◆ YOUR INSTRUCTIONS ◆
Lay out the part of the items below that opens with the line containing "Given: Open the ellipsis menu on shift #1" and runs through the end of the items as a Markdown table with the columns Row and Text. Number each line in Row, skip blank lines, and leave the pictures out.
===== DATA EXCERPTS
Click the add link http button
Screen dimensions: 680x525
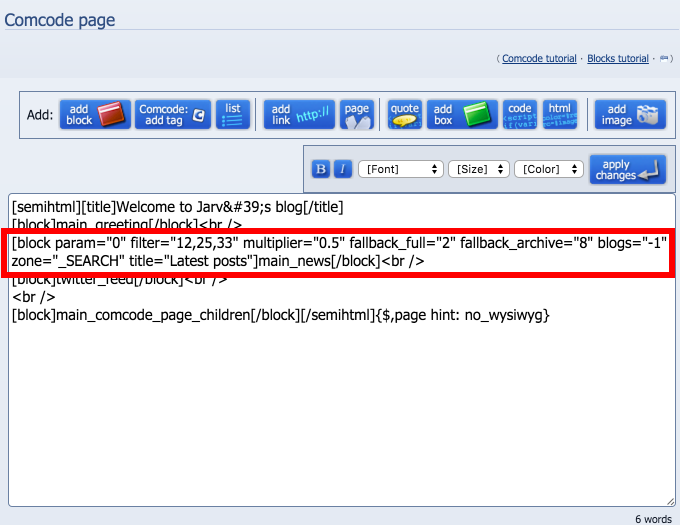(x=299, y=114)
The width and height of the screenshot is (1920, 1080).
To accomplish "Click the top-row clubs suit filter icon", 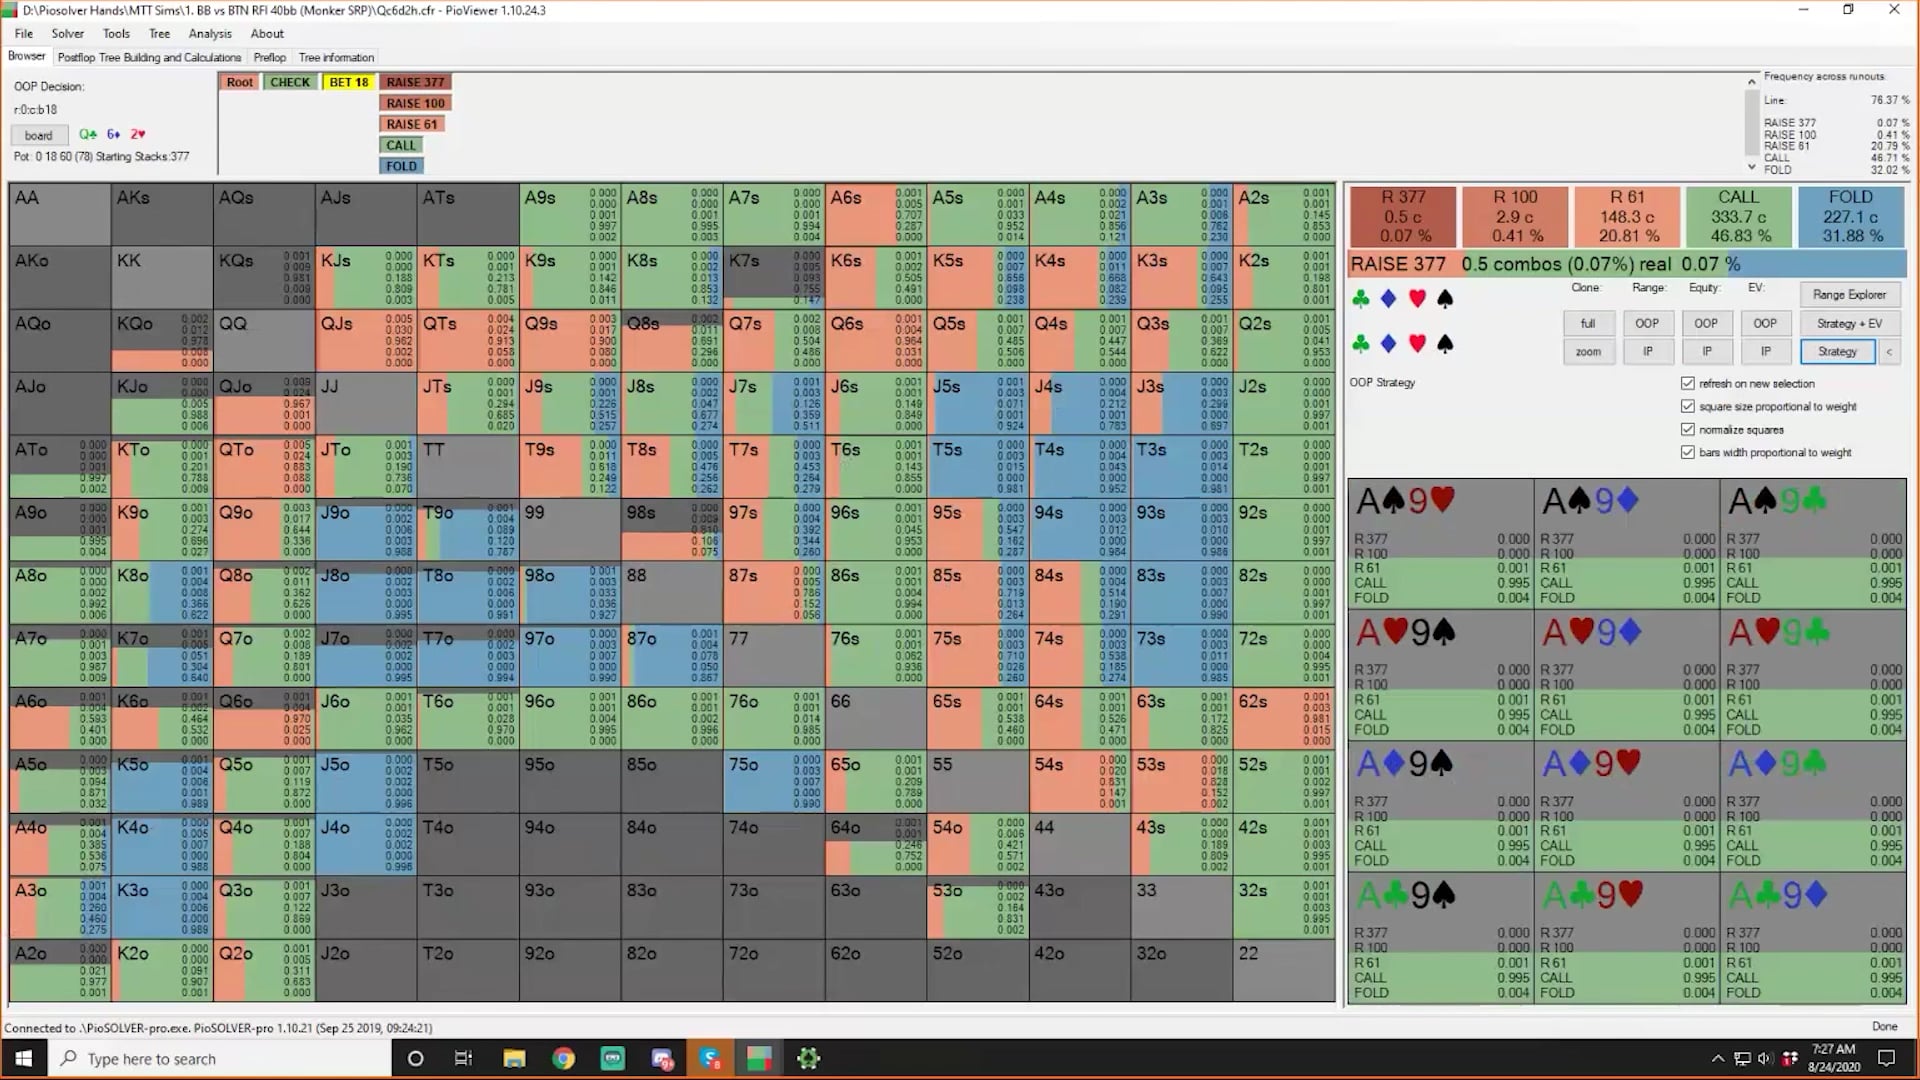I will [x=1360, y=298].
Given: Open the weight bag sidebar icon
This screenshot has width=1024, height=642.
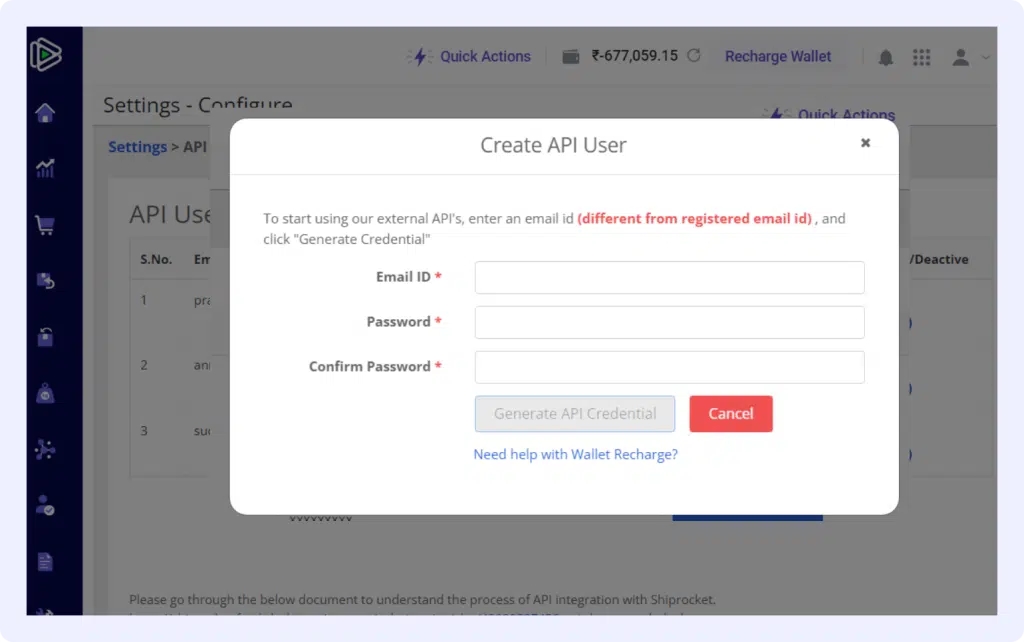Looking at the screenshot, I should (x=45, y=394).
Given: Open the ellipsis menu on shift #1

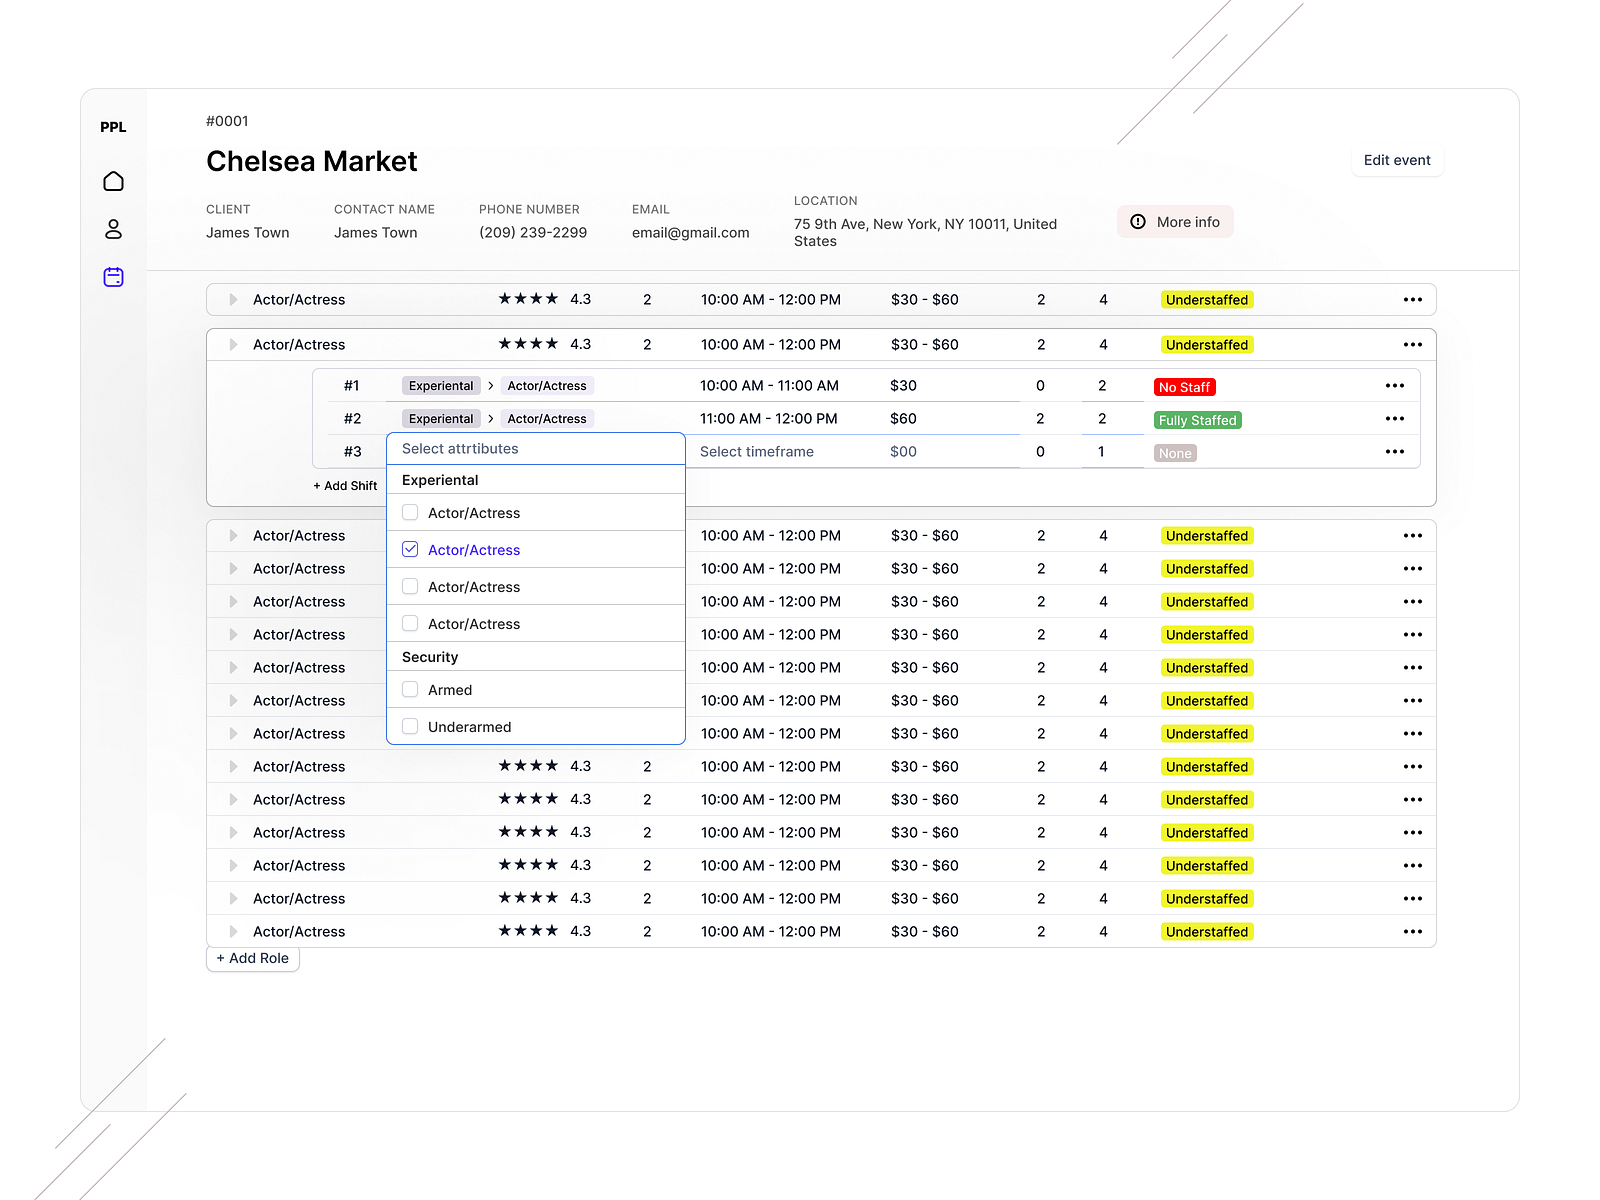Looking at the screenshot, I should click(1395, 386).
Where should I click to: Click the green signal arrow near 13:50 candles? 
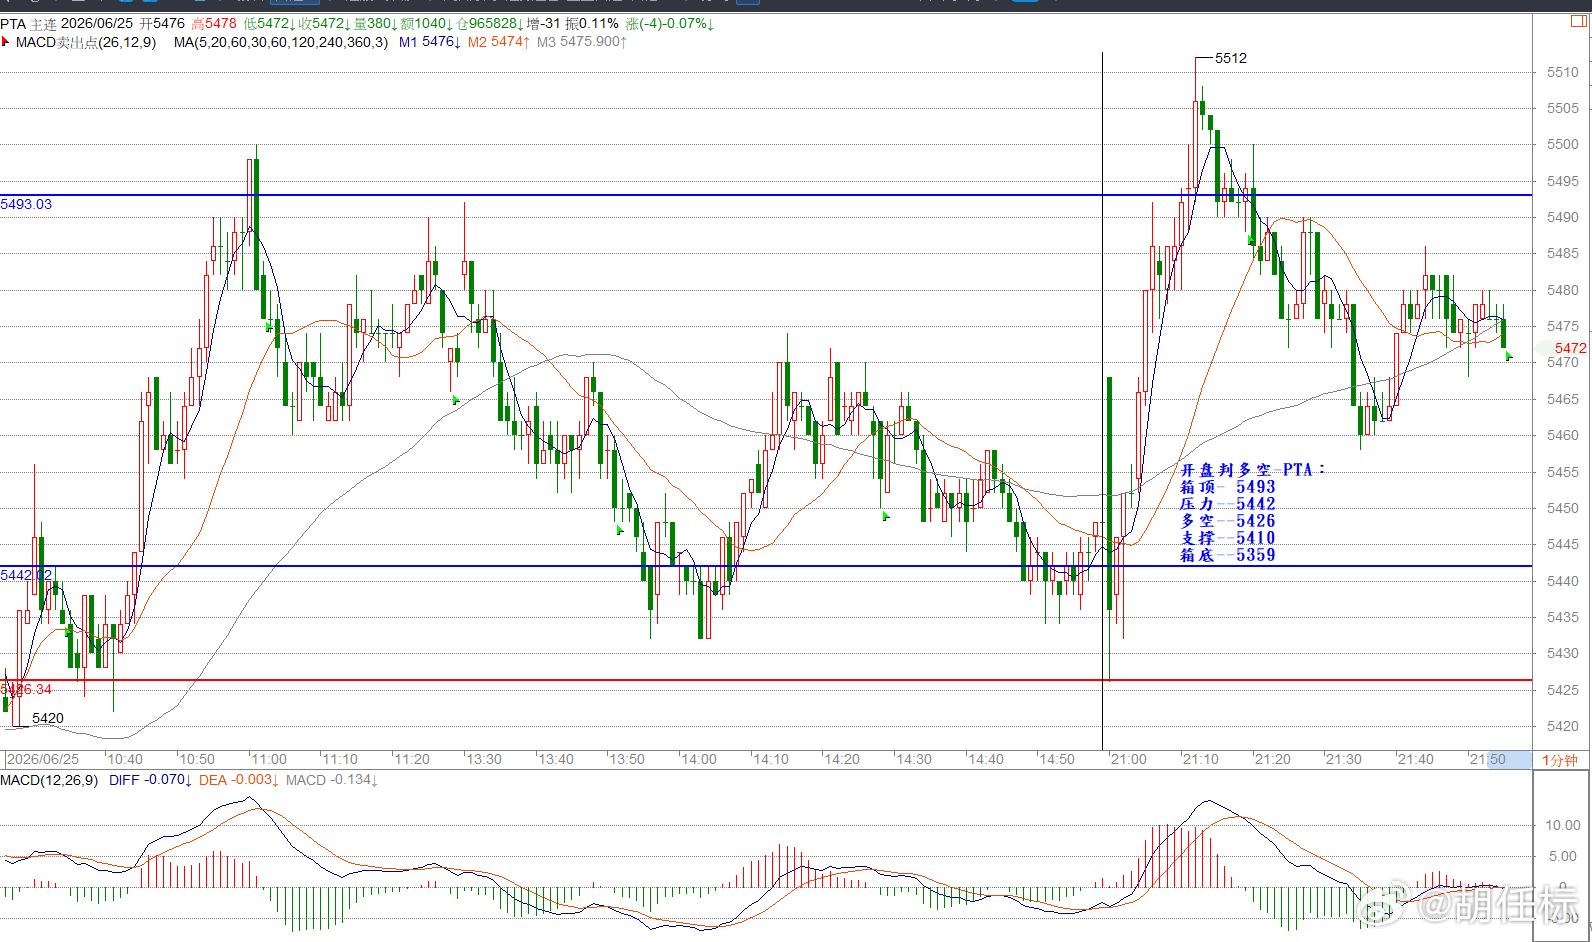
==========
◆ FINISHED TASK ◆
| Row | Text |
|---|---|
| 1 | Given: Open the ellipsis menu on shift #1 |
| 2 | Looking at the screenshot, I should click(1395, 386). |
| 3 | Where should I click to: Click the green signal arrow near 13:50 candles?  |